+++ EXCERPT PROVIDED +++

A polygraph test found A. to be telling the truth.
The second man, B., had a work meeting with Uchovsky 11 years ago. B., who was in his 20s at the time, said Uchovsky had invited him to his home to talk about writing a film together.
“We were sitting far apart from each other, and suddenly, he simply jumped on me and started kissing me,” B. said. “I tried to push him away and he started in with, ‘Just a little bit, just a little bit.’ He forced himself on me despite my objections until he was done.”
A source at IGY said the organization had been completely unaware of this behavior, but if any complaints would be received, they would be handled “using all the necessary tools.”
The television report also prompted Uchovsky to leave a gay WhatsApp group he was a part of. Before leaving, he wrote, “Friends, this is a very difficult moment in my life. Therefore I’d prefer you to talk about me without me. I’m leaving for now. I’m leaving my full response to the report for your perusal. The [Kan news] corporation chose to edit it. But I mean every word I wrote in it.”
Uchovsky pasted in the statement he gave to Kan. Regarding the first incident, he said that he and A. had agreed to a sexual encounter that “ended in a friendly manner, and until now Gal didn’t know anything about the feelings of this member of the [LGBTQ] community.”
After receiving Kan’s request for comment about A.’s accusations, “Gal discovered that the person in question is in sexual spats with many members of the community who have contacted Gal and offered to share recordings and screenshots attesting to this,” the statement continued. “Nevertheless, out of understanding and sensitivity, Gal wants to apologize from the bottom of his heart to this man over the bad feelings he caused.”
Regarding the second incident, Uchovsky’s statement said that “in violation of the law and all the rules of ethics, the [Kan news] corporation didn’t give Gal any details about it, so there’s no way for him to respond to or defend himself against this incident, since he doesn’t know the details. But again, if this is how [B.] feels, he apologizes to the second complainant as well.
“As someone who has devoted his life to the community, Gal decided that he has a responsibility to end his role as president of IGY,” the statement concluded. “This organization was his life’s work and he doesn’t want anything to tarnish the organization.”

+++

Rewrite the report's passage between "The second man, B., had" and "a film together.", inclusive, and swap "work meeting" for "business meeting". Rely only on the report about Uchovsky.

+++ GIVEN INFORMATION +++

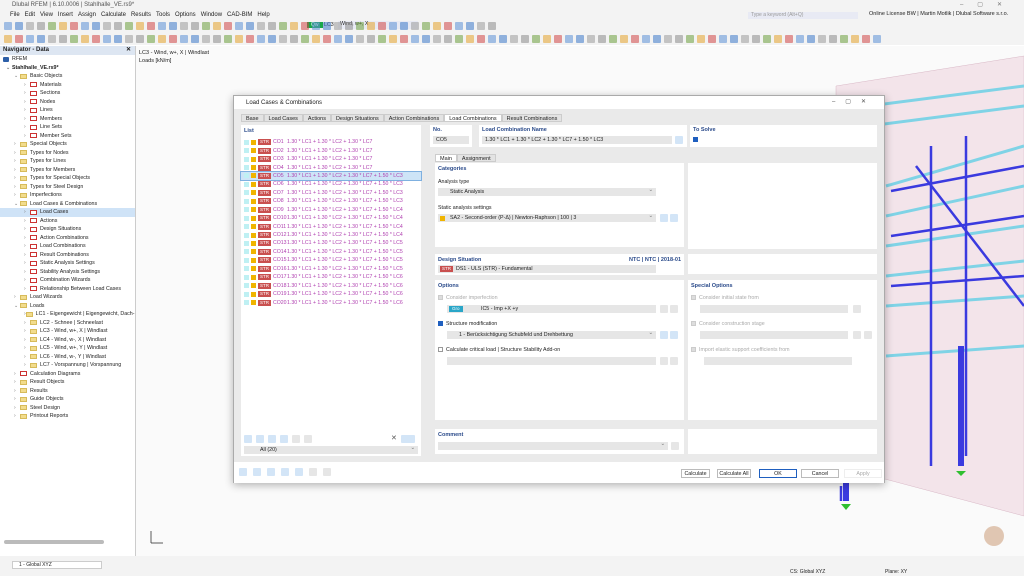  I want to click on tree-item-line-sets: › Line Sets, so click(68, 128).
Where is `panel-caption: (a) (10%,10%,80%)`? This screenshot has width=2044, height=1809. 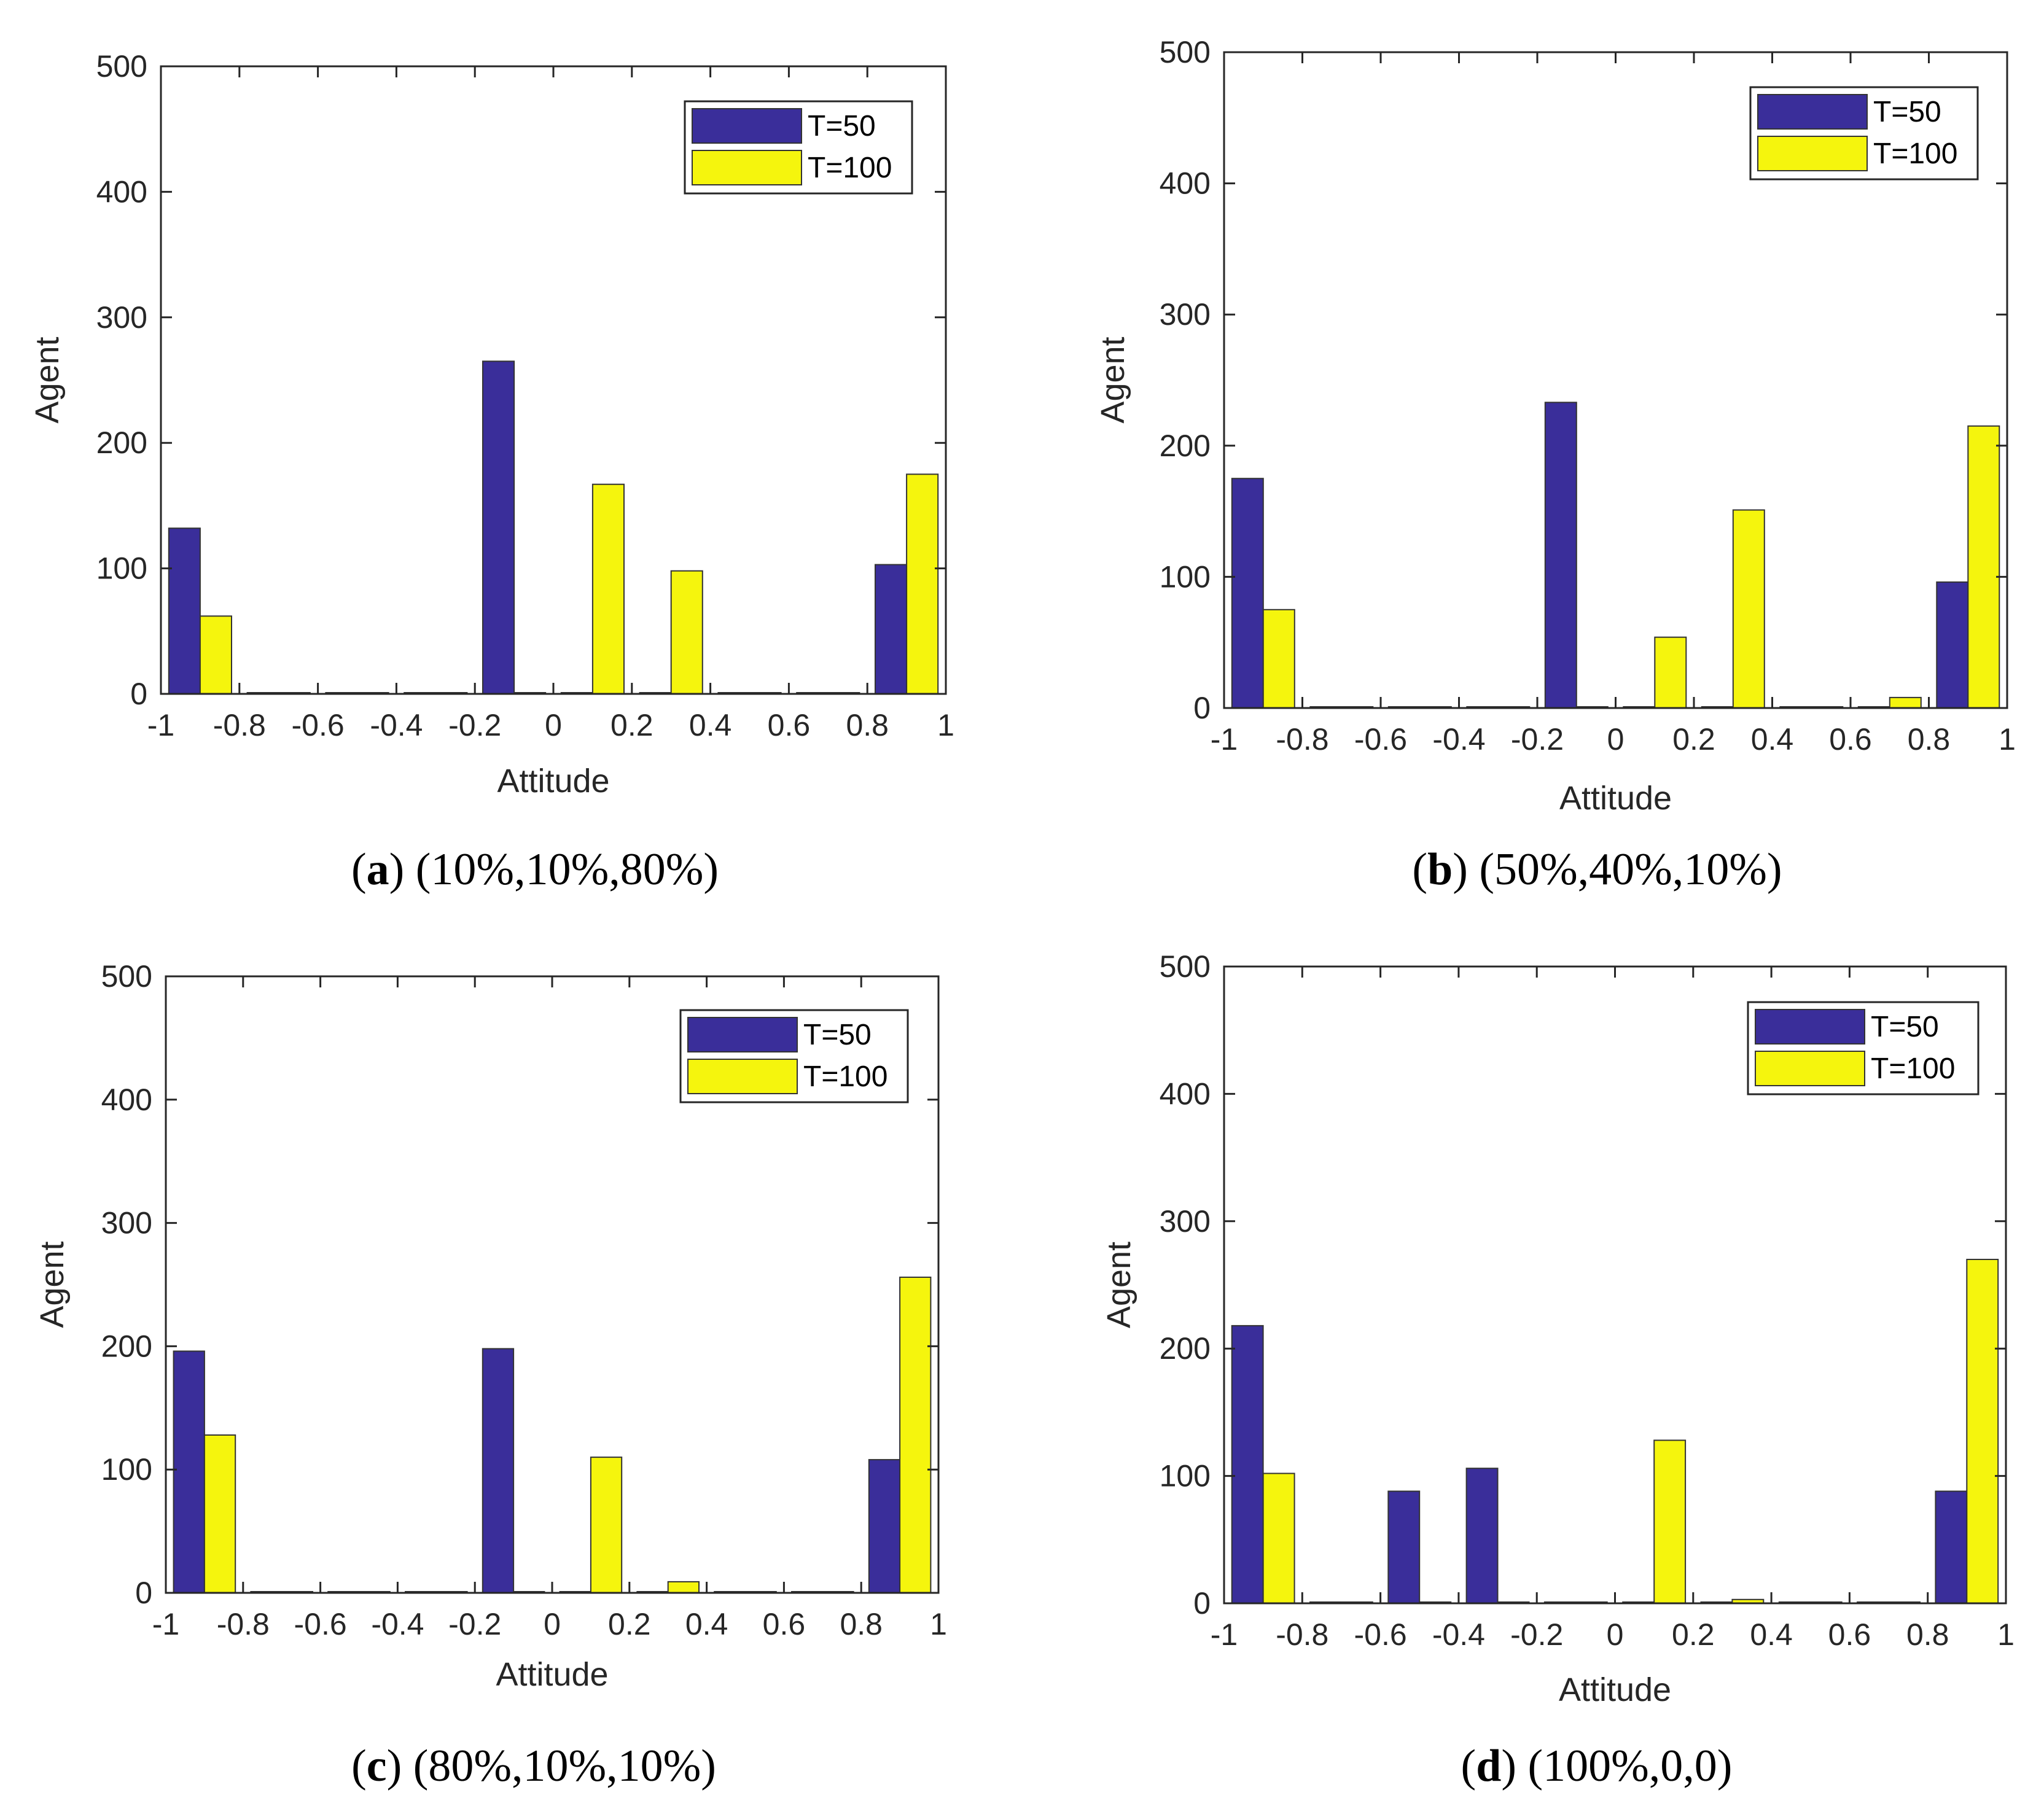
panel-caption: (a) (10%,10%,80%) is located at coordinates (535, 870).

+++

*EXERCISE ANSWER:*
The second man, B., had a business meeting with Uchovsky 11 years ago. B., who was in his 20s at the time, said Uchovsky had invited him to his home to talk about writing a film together.